SOURCE TEXT >>
Montana’s elderly population living on fixed incomes are becoming homeless amid inflation.
The recent boom in the housing market and the rising prices of groceries and other essentials are taking a toll on everyone. However, the elderly population and others on fixed incomes have been hit especially hard. Not only are many struggling to make ends meet, but the economy has cost them their homes altogether. This is especially true of Montana seniors.
There has been a recent surge of homelessness among people older than 60. Not only did the pandemic, the housing market, and the rise in groceries and gas impact these individuals but inflation is also eating into their fixed incomes from retirement pensions and social security income. Data showing an increase in homelessness among the elderly is still limited but advocates in the field are indicating they’re seeing more and more older adults showing up at shelters.
The state of Montana has been hit especially hard. Since 2019, Lewis and Clark County alone saw rental prices increase by close to 40%, according to CoStar Group research published in the Washington Post. The growing demand for rental properties and subsequent rent increases have been driven, in part, by paid remote workers who are able to take advantage of the state’s large housing market instead of having to be in the same area as their jobs, which can be overcrowded.

WORK ORDER 1 >> In the passage on homelessness among Montana seniors, by about how much did rental prices in Lewis and Clark County rise since 2019?
WORK ORDER 2 >> Continue the passage on homelessness among Montana seniors, starting right after its final sentence.
You can ignore the data that follows this note.

DATA SUPPLIED >>
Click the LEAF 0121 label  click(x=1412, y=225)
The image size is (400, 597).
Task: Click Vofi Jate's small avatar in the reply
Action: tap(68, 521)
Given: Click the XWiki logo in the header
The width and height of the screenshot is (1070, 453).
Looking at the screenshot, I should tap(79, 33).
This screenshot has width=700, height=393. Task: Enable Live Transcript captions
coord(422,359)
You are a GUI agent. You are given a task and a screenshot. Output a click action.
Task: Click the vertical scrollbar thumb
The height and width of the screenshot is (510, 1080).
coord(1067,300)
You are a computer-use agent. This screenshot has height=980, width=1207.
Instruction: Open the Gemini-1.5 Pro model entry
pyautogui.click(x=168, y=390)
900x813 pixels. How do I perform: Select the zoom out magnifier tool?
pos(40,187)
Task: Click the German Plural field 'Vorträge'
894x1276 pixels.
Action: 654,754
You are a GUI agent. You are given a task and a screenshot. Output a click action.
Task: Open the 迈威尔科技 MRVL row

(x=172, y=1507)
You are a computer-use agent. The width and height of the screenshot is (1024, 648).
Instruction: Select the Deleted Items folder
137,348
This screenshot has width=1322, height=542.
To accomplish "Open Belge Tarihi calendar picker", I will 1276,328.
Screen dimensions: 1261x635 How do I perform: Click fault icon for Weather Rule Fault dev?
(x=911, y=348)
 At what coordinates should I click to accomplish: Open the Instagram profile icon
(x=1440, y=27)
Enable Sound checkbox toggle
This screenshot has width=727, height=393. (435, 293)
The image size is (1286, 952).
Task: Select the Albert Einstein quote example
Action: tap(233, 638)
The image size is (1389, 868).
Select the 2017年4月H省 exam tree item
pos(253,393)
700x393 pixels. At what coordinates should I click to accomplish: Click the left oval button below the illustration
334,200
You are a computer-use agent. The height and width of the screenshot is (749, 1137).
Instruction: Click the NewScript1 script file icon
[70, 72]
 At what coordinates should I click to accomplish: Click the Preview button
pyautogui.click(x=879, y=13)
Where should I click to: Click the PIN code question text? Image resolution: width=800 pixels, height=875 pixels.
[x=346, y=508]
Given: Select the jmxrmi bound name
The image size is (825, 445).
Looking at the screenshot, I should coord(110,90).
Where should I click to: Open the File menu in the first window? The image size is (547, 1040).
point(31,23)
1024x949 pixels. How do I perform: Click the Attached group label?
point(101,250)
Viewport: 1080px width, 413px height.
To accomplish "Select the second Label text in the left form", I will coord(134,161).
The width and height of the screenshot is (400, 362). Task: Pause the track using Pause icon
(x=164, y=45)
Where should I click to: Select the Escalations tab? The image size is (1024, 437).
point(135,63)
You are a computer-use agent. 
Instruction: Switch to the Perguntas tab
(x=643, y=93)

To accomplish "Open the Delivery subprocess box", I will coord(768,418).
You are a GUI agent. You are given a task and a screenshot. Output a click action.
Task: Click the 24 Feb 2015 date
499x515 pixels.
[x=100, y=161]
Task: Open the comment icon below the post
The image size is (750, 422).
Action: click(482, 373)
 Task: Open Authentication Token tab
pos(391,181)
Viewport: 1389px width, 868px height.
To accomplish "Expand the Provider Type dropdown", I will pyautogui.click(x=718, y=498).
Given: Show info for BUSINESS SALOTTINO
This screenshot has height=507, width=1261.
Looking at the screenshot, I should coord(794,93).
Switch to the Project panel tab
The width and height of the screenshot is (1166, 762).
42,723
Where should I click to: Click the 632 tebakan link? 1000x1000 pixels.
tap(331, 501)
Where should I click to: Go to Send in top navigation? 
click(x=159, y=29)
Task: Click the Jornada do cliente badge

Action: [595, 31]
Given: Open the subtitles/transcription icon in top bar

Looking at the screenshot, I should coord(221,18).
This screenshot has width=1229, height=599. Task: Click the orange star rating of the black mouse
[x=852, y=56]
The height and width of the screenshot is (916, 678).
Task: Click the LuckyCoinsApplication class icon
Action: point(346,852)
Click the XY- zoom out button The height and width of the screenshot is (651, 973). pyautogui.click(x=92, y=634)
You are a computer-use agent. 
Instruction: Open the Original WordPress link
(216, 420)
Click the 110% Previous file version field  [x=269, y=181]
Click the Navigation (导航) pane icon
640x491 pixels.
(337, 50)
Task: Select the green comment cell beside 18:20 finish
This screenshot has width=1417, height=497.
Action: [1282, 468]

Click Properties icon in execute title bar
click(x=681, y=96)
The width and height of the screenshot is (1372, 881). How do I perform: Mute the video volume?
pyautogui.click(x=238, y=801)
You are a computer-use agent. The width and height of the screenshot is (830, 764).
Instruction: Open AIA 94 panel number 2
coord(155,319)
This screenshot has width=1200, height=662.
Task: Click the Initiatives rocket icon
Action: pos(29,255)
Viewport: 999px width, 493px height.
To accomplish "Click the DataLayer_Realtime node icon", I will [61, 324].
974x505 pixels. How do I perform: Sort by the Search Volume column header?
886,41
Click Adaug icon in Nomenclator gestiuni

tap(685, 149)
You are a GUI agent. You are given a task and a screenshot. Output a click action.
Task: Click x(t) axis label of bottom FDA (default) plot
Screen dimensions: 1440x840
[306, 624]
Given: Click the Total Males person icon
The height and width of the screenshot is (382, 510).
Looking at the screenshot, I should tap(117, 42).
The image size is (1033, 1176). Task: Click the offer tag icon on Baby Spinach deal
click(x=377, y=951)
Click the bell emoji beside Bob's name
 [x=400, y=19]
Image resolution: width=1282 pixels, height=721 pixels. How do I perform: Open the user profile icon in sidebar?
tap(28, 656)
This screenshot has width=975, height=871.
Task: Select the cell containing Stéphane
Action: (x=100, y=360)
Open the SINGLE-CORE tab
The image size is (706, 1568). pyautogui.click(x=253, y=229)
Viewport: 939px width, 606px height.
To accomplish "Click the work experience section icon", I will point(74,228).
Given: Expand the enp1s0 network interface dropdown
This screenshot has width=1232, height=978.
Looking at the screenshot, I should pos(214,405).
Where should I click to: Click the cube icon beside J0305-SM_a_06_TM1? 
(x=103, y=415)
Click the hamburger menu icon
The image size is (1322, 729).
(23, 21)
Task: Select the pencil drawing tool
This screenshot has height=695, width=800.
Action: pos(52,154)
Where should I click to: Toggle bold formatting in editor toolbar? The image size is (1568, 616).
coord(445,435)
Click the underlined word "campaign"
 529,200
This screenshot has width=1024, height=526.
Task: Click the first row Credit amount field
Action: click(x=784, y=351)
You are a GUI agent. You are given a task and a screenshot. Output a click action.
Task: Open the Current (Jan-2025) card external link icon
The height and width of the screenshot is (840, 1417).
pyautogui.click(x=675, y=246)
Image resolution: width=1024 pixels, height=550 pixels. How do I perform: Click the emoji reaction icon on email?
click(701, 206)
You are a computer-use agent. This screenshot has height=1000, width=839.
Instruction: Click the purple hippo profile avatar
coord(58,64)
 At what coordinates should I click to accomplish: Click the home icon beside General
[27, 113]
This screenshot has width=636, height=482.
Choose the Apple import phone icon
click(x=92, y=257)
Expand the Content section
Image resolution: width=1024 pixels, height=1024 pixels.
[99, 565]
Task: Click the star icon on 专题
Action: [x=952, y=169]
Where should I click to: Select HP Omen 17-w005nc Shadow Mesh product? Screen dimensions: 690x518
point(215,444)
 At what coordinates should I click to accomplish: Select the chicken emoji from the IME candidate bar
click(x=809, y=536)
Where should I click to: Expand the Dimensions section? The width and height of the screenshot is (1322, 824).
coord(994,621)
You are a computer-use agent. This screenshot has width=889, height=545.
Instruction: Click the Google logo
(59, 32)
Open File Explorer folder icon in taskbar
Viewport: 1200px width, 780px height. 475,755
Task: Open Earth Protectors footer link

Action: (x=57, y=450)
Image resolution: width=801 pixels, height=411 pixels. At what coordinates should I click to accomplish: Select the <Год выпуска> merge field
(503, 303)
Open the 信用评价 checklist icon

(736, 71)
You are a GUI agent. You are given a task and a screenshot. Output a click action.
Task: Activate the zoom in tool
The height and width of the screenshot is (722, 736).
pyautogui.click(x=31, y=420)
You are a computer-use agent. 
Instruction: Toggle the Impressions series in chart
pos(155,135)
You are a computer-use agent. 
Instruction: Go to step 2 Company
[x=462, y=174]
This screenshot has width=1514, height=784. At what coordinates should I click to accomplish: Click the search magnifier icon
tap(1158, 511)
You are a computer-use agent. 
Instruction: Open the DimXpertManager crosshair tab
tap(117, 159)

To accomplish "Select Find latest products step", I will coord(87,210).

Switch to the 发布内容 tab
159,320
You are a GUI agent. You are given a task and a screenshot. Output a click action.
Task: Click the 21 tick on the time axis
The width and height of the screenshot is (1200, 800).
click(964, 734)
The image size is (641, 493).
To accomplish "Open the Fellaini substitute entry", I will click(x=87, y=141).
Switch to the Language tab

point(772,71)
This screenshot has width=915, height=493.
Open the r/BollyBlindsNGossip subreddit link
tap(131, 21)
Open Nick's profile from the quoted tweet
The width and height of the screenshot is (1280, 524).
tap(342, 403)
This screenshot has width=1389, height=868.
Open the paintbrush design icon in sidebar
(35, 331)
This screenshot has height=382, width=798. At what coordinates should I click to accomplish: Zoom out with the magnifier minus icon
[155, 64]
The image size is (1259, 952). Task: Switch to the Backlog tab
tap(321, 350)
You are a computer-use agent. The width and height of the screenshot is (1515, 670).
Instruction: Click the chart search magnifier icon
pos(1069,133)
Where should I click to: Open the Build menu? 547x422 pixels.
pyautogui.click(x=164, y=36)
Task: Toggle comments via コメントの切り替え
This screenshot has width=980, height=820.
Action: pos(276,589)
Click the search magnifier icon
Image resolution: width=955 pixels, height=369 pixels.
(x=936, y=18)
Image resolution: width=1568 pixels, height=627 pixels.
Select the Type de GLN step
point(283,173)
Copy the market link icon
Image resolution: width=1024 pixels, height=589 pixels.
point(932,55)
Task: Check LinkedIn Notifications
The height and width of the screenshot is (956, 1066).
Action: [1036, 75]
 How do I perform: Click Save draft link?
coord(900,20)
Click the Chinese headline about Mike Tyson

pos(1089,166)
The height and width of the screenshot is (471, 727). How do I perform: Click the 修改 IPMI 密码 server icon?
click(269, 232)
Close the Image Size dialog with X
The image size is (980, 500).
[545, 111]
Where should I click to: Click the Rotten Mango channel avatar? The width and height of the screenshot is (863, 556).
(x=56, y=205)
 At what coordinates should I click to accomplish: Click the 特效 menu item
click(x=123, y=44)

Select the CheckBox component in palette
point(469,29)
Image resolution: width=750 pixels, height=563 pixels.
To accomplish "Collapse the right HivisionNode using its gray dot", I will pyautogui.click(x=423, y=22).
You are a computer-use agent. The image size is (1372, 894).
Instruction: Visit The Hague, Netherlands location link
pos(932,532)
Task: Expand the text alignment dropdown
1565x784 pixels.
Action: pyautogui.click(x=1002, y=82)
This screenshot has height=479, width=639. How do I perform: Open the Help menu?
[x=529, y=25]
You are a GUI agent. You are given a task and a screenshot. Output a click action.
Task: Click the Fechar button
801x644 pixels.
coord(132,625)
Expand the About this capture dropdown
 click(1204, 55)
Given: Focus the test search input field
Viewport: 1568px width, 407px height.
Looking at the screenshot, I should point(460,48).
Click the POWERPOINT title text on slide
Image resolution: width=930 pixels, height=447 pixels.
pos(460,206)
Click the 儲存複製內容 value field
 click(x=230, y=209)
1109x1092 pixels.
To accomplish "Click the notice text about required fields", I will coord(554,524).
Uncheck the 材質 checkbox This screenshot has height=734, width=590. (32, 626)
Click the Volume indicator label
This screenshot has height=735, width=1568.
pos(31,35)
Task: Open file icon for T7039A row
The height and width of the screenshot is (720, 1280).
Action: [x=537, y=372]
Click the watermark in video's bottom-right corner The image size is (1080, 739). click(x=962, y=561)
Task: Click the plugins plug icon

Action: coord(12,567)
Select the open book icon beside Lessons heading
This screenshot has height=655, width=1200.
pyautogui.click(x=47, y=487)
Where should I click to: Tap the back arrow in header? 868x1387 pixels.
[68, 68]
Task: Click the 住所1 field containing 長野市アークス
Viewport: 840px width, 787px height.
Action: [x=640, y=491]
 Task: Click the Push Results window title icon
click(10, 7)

EXPECTED OUTPUT 1 >> By close to 40%.

EXPECTED OUTPUT 2 >>
According to the U.S. Census Bureau data, Kalispell is the fastest-growing city among those in the U.S. with fewer than 50,000 people and the poverty rate among those 65 and older has increased from “8.9% in 2020 to 10.3% in 2021,: according to Ramsey Alwin, president and CEO of the National Council on Aging. Also, according to a recent survey of older adults released earlier this month, “approximately 44% struggled with housing during the previous year, and only 10% considered housing affordable.”
Alwin said, “People who rely on traditional retirement income, such as social security, are having trouble affording the basic necessities. You’ll find that individuals are often coming up short by about $1,000 a month in order to meet their true needs.” Plans to add an 8.7% cost-of-living increase to social security benefits will help offset the effects of inflation somewhat. But Alwin believes that won’t be enough.
At the Poverello Center in Missoula, Montana seniors “in their 60s have become the second-largest age group served,” according to Programs Director Lisa Sirois. She has “seen people in their 80s and 90s with no place to go” and the often shelter “has had to turn away some of them because it’s not designed for their needs.”
Brian Guyer, housing department director for the Human Resource Development Council in Bozeman shared that when his shelter can’t serve a senior (because it doesn’t have the resources to accommodate disabilities or special health concerns), it has to turn them away. He said an older man froze to death after being denied a spot a Bozeman shelter because “he was incontinent and had mobility problems. He actually was found outside of a Lowe’s store here in Bozeman,” Guyer explained.
With the economy only predicted to get worse in the coming months, it’s hard to say how many more Montana seniors will lose their homes and turn to shelters, and whether there will be enough space to accommodate the flood of newly homeless people.
The Montana Coalition to Solve Homelessness is a new organization that plans to lobby on behalf of shelter providers during the state legislative session that starts in January 2023.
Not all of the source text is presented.